HOLY MOLY! When I started writing this is was 3:19, it is now 3:20. I have traveled through time. OMG! I did it again.
 

What is a Fascinating Time-Travel Paradox?

A time-travel paradox is a situation that arises when a person or object travels back in time and creates a contradiction or inconsistency. It is fascinating because it challenges our understanding of cause and effect and the concept of a linear timeline.

Is time-travel possible?

While time-travel is a common theme in science fiction, it is currently not possible according to our current understanding of physics. However, some theories, such as the theory of relativity, do allow for the possibility of time-travel in certain hypothetical scenarios.

What are some examples of time-travel paradoxes?

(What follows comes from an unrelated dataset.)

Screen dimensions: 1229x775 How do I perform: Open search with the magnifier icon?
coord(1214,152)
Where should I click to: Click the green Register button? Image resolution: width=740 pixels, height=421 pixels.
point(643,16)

One example is the grandfather paradox, where a person travels back in time and prevents their own birth by killing their grandfather before their parent is conceived. This creates a contradiction since if the person was never born, they could not have traveled back in time to kill their grandfather. Another example is the bootstrap paradox, where an object or information is created or transmitted from the future with no clear origin.

How do scientists explain time-travel paradoxes?

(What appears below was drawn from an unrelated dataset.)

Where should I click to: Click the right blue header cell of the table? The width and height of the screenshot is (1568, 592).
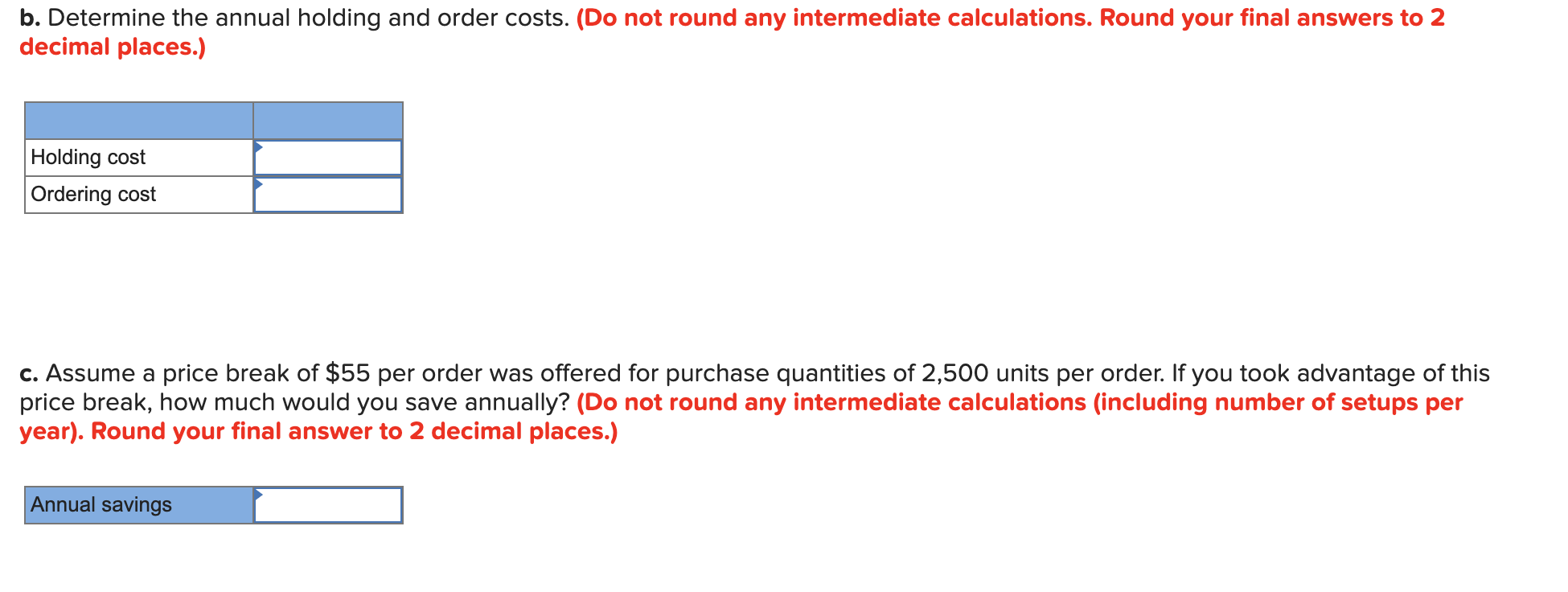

There are various theories and explanations for time-travel paradoxes, but one common idea is the concept of parallel universes. This theory suggests that when a paradox is created, a new parallel universe is formed to accommodate the change, avoiding the contradiction. Another explanation is the idea of a self-correcting timeline, where events adjust themselves to prevent paradoxes from occurring.

Could time-travel paradoxes have real-world implications?

While the concept of time-travel is still purely theoretical, some scientists argue that the existence of paradoxes could have significant consequences. For example, if time-travel is possible, it could potentially lead to causal loops, where events have no clear beginning or end. This could have implications for free will and the concept of determinism.